Children learn through naturally occurring rewards and losses, natural consequences. Behaviors that bring a natural reward tend to increase while behaviors that result in a loss decrease. In other words, children learn from experience. Parents, however, can interfere with this learning in a subtle way, often without even knowing it. Fortunately, you can avoid interfering with your child’s ability to learn from experience by limiting this one behavior—criticism.

A study published in the Journal of Experimental Child Psychology suggests that parental criticism interferes with a child’s ability to learn through the natural rewards and losses they experience every day. To say in more directly, criticizing your child will hinder their ability to learn from natural consequences.

But not all “criticism” is the same. For instance, “constructive criticism” instructs. A child who asks a parent to check their essay or offer advice on improving their tennis swing actually invites “constructive criticism” because they know it will help them grow. When given well, “constructive criticism” is given in kindness and is couched in concern for and interest in your child. “Constructive criticism” will not interfere with your children’s ability to learn. Instead, it will enhance your children’s ability to learn.

In a similar manner, “corrective criticism” can help your children learn and grow by addressing misbehavior. At its best, “corrective criticism” addresses the behavior, not the child. As a result, it does not make a judgment about the child or their character. “Corrective criticism” also places the behavior to change within the larger, more positive perspective of your child by acknowledging that the misbehavior does not define your child.
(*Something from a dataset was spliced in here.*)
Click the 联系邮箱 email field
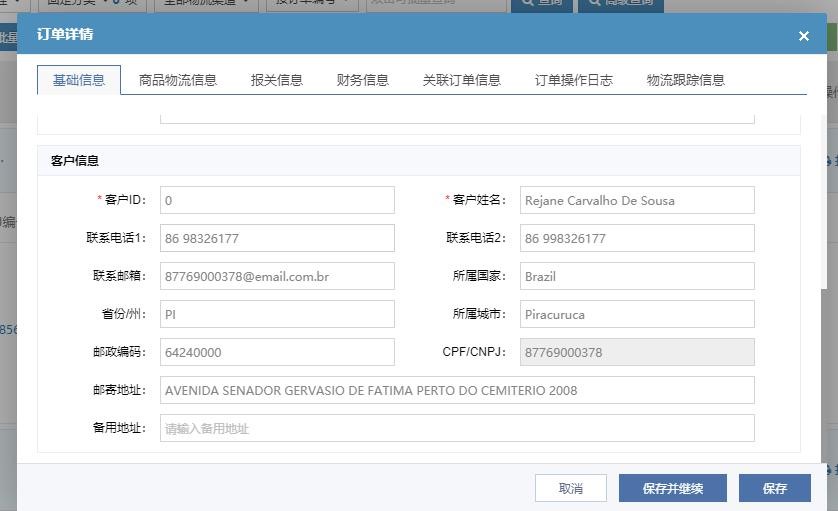The width and height of the screenshot is (838, 511). (277, 276)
It implies or even explicitly states that the misbehavior is not a reflection of their true self and their true values.

The damaging criticism referred to in this research is “corrosive criticism.” “Corrosive criticism” is often given in anger. It often demeans the child. It may involve sarcasm, humiliation, or shaming. “Corrosive criticism” hurts. Our children may incorporate the words of such criticism into their belief system and begin to feel inferior and inadequate. “Corrosive criticism” fills our children’s minds with self-contempt and guilt. It weighs on their mind and makes them doubt themselves and their interpretation of the world around them. It interferes with their ability to learn from natural consequences. (The three types of criticism taken from The Use and Abuse of Parental Criticism with Adolescents | Psychology Today.)
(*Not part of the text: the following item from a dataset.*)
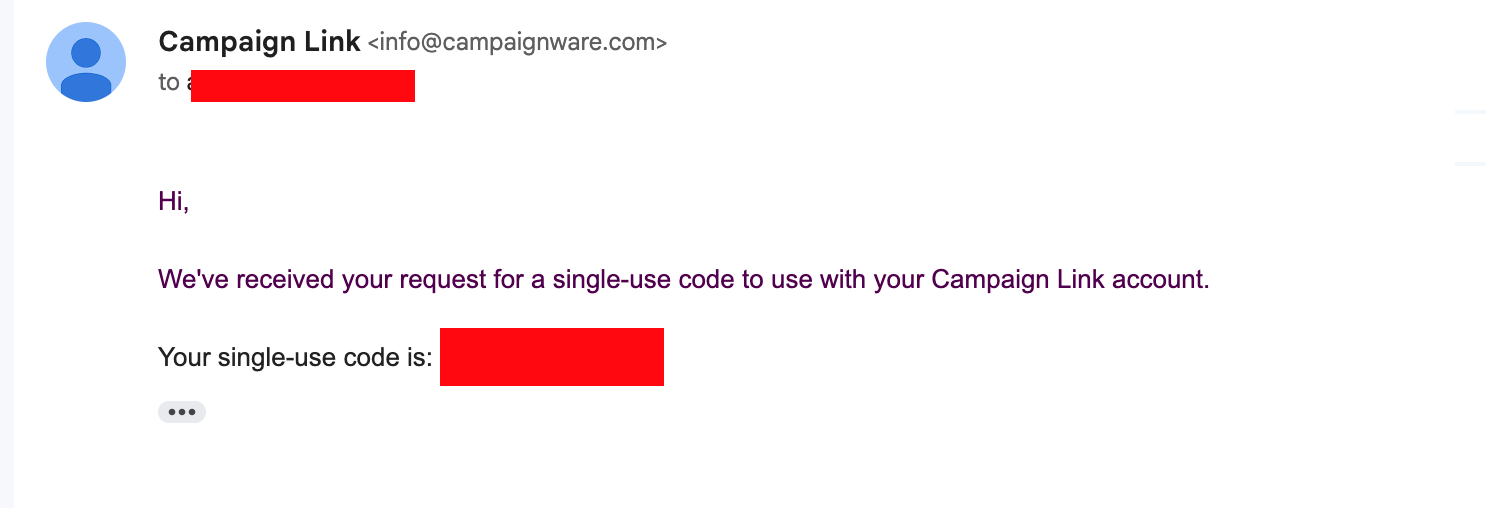Image resolution: width=1486 pixels, height=508 pixels.
Task: Click the light gray left edge strip
Action: click(x=7, y=254)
If you want your children to learn to the best of their ability from the natural consequences of daily living, avoid “corrosive criticism.” Do not use sarcasm, put-downs, or shaming to discipline or punish. Avoid all name-calling. Instead, learn to discipline in love with the goal of encouraging, instructing, and lifting your children up. As you do, they will learn from your healthy discipline and from the natural consequences of daily life. That’s a “double whammy” of growing maturity.